Pick every line out of the entries below that has the string "computer", and copy it.

:: Data for the task ::

━━━

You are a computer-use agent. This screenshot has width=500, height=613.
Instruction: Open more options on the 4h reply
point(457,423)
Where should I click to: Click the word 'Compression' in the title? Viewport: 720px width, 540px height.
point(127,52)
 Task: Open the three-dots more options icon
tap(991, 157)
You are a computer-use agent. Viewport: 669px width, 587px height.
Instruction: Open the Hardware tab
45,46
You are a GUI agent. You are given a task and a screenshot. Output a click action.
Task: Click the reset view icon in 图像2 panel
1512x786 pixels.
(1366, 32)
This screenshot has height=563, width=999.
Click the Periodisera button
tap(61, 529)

━━━

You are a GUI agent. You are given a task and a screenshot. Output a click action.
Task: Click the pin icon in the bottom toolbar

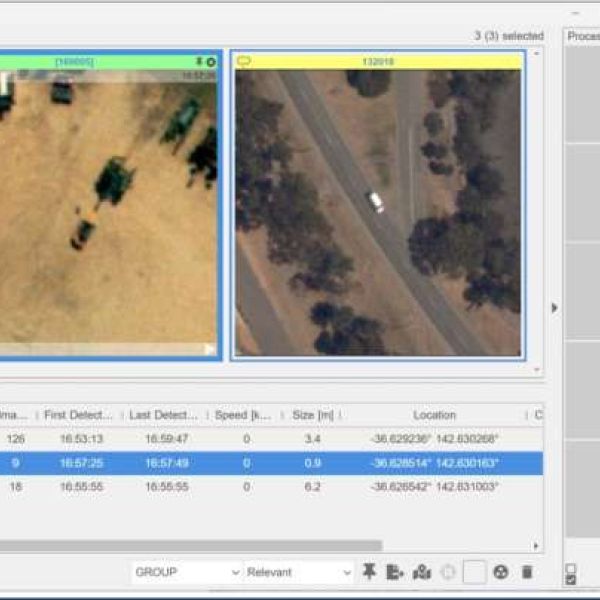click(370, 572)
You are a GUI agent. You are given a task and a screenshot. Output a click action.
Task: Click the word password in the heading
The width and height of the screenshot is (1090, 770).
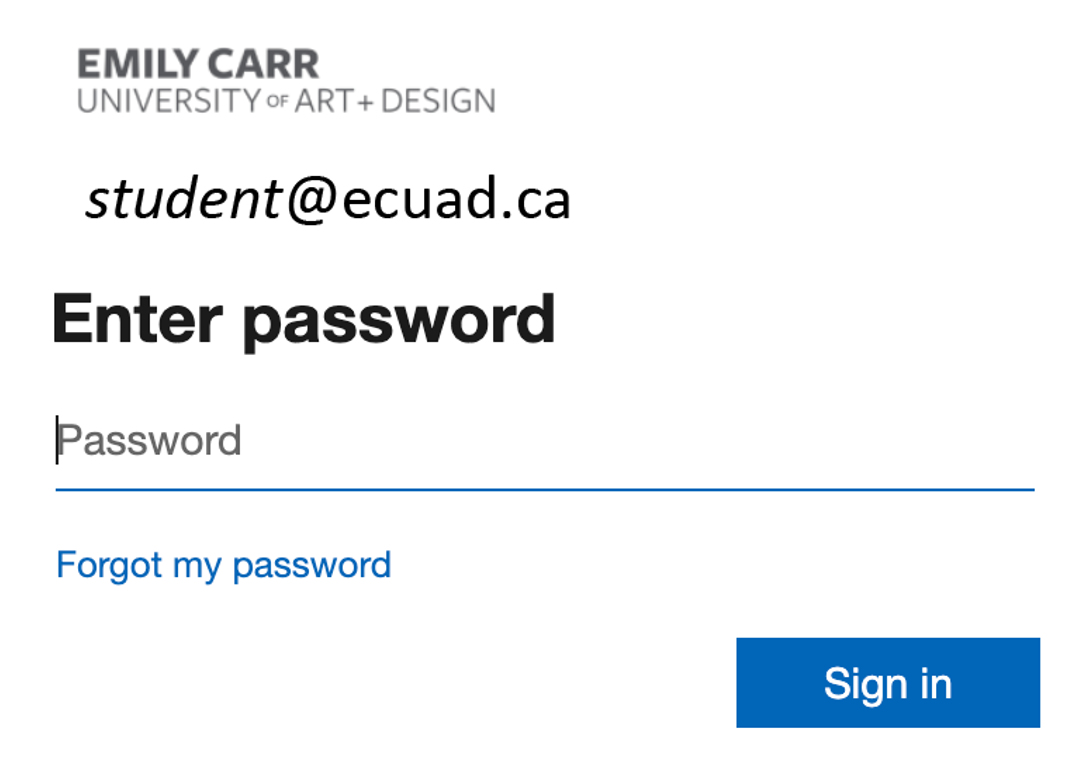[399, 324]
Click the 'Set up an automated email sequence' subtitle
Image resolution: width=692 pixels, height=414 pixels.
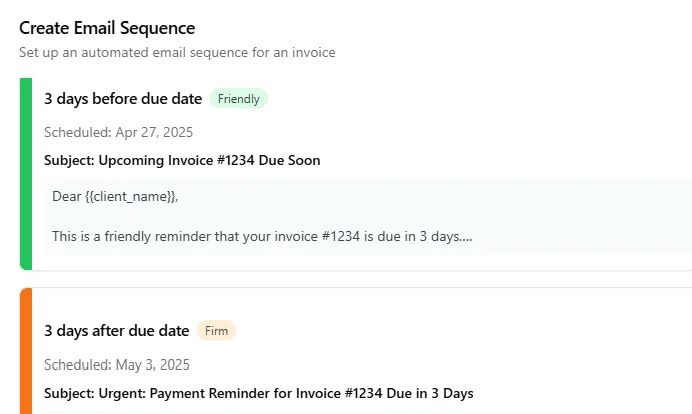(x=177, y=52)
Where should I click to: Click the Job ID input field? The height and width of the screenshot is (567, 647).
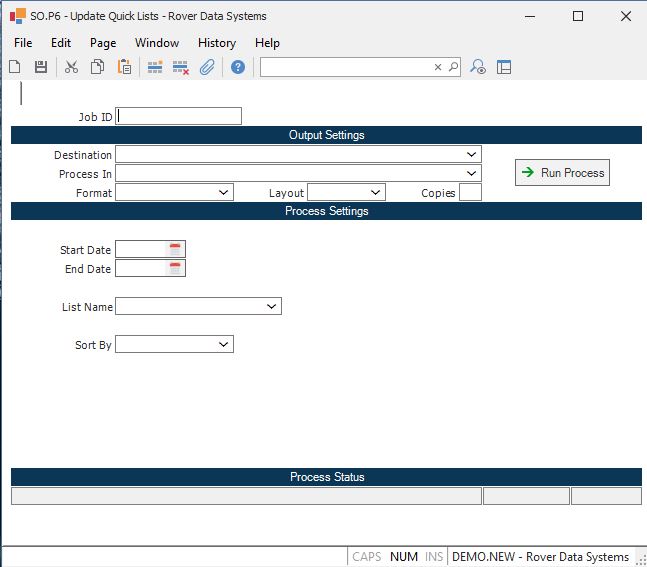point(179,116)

━━━

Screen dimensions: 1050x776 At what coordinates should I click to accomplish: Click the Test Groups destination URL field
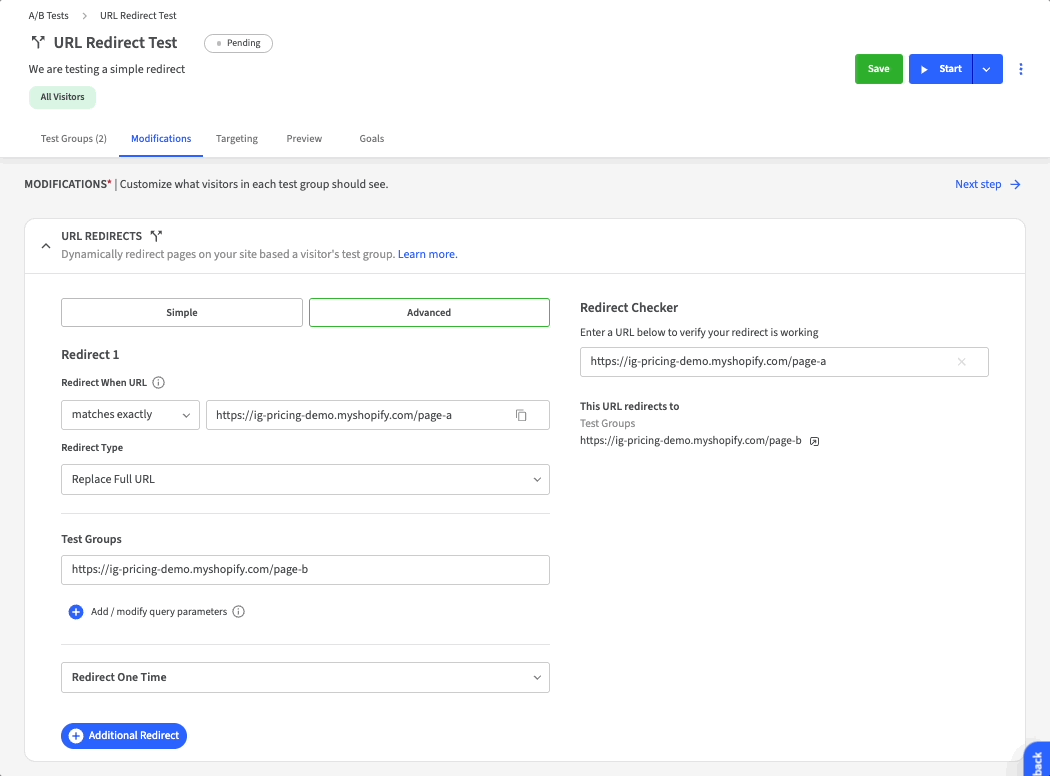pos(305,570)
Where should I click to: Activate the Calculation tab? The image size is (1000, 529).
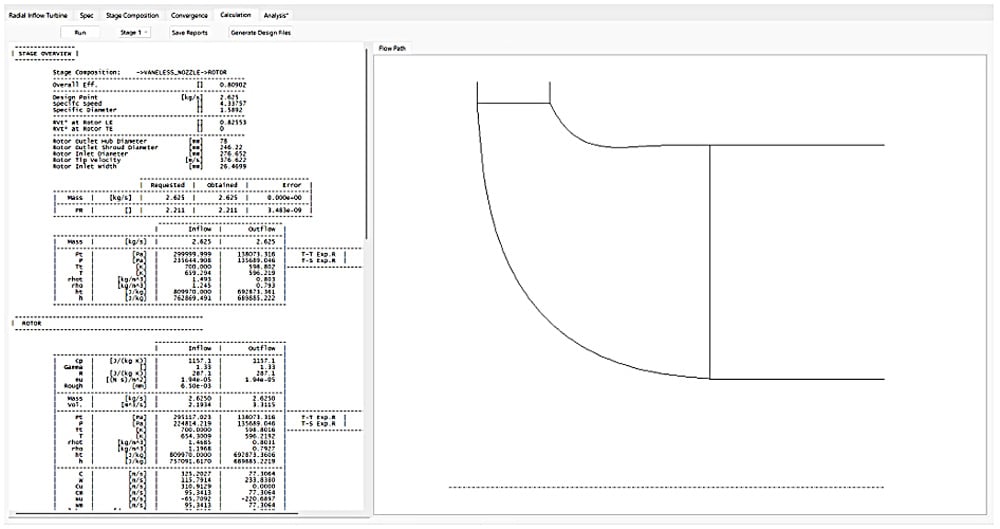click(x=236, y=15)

━━━

:: Response to the exercise ::
You are a computer-use agent. This screenshot has width=500, height=613.
You are a computer-use agent. Viewport: 669px width, 587px height.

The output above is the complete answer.